Psicologia e Comportamento

Ir embora também é um ato de coragem

Às vezes, simplesmente precisamos ir. Não há palavras certas quando decidimos partir. Não há frases que preencham o vazio ou amenize a dor de quem fica. Só que apesar de todo o julgamento, escolher partir nem sempre é covardia.

Pelo contrário, às vezes, ir embora também se trata sobre ter coragem. Porque ir significa desistir de muitas coisas essenciais. É abrir mão de uma história importante, de inúmeras lembranças e da companhia de sempre para todos os momentos. É sair da zona de conforto.

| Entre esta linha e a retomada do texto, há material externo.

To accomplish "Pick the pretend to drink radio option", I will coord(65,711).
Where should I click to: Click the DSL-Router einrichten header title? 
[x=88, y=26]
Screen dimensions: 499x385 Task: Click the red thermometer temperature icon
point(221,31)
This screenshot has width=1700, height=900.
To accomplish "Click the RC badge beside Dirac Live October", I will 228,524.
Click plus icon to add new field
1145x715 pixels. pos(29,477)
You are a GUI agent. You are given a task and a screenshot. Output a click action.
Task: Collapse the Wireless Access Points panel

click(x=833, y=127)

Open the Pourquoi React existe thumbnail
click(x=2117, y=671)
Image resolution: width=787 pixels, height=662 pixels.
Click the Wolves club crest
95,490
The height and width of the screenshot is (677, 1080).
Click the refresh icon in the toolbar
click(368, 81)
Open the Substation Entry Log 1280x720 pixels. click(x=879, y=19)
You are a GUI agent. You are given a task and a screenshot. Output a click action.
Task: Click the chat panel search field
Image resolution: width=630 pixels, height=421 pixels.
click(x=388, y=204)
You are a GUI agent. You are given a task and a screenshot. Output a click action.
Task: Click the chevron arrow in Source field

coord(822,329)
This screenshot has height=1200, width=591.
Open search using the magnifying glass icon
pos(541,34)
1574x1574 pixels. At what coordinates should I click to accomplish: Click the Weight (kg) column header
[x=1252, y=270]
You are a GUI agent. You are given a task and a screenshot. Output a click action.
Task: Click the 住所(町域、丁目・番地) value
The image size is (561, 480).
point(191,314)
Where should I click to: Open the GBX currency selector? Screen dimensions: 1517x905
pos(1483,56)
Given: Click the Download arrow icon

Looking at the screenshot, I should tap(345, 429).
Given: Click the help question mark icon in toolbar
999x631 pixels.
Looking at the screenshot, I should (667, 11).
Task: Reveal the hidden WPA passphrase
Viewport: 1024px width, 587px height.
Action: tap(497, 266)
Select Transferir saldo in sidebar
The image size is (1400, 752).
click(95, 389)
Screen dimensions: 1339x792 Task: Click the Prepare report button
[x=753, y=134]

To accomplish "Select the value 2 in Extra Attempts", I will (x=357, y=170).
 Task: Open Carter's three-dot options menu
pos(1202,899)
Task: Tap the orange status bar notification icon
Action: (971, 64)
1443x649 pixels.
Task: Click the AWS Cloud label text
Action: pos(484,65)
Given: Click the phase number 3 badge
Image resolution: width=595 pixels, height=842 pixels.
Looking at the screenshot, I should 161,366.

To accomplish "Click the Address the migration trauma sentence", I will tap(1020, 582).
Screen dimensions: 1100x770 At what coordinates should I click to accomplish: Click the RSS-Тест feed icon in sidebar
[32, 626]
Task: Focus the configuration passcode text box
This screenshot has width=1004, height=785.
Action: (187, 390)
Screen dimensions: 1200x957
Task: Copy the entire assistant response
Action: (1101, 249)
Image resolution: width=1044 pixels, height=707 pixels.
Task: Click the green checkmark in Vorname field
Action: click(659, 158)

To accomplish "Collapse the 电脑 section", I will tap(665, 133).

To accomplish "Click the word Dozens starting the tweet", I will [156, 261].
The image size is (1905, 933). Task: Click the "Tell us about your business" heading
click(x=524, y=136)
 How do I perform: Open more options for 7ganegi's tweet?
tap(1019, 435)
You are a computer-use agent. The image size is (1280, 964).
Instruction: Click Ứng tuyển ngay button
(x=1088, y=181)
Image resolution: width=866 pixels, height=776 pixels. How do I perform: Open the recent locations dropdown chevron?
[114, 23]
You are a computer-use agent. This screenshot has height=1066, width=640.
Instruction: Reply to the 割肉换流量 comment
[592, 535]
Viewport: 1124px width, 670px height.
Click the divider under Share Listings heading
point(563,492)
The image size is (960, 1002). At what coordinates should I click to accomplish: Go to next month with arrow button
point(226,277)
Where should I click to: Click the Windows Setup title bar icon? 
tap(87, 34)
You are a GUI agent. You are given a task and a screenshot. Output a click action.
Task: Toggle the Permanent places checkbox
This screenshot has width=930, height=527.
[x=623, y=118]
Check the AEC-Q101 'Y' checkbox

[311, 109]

Ir embora também se trata de correr o risco de ver a pessoa que amamos sendo feliz com outra. Amamos sim, ainda existe amor quando partimos, mas entende-se que apenas amar não basta. O amor precisa muito mais do que amor para que dê certo. Então, desistir não é apenas sobre terminar uma relação, mas de deixar livre a outra pessoa para que ela procure a sua própria felicidade.

Eu sei, é hipocrisia dizer que isto se faz apenas pela outra pessoa, que não há um alivio em livrar-se de um sentimento pesado que se carregue, mas há também outro lado que não é contado sobre os que vão.

É difícil quando vem a vontade de abraçar a pessoa que desistimos e perceber que não podemos mais contar com ela. É complicado respeitar a distância, quando tudo o que se quer é manter a amizade e, saber se do outro lado está tudo bem. Inclusive, com o menor egoísmo do mundo, dói saber que, do lado de lá, há um sofrimento silencioso também, e que além de sermos os culpados, não podemos fazer nada a não ser fingir que esta dor não existe.

Porque desistir se trata também sobre ser solidário com quem se ama. Neste caso, se trata de entender que do lado mais racional deve vir a força para manter a distância, que é deste lado que precisa vir o equilíbrio para não ter recaídas. É driblar a saudade, e colocar na cabeça de todos ao redor que não tem tempo ruim na solidão que foi escolhida, é seguir sem arrependimentos. Há uma responsabilidade maior para quem decide partir.

Escolhe-se ir embora porque se entende que a outra pessoa merece mais do que está recebendo, mais admiração, mais carinho e mais consideração. Machuca saber que não é possível oferecer tudo o que a outra pessoa merece. O coração fica inquieto por perceber que não consegue suprir as necessidades do outro e, ao mesmo tempo, por sentir-se incompleto também.

Não há glórias quando decidimos partir, nem carnaval sem fim. É triste. O que acompanha a nossa escolha é a dor da culpa e a sensação que poderíamos ter feito diferente. O único sentimento bom que fica é a esperança de acreditar que no futuro, realmente, o sol voltará a brilhar para os dois. Que as escolhas dolorosas de hoje, são os caminhos certos de amanhã.

Ir embora não é fraqueza, nem covardia. Na verdade, deixar alguém que se ama para que encontre a sua verdadeira felicidade, é o ato mais corajoso que eu já vi na vida.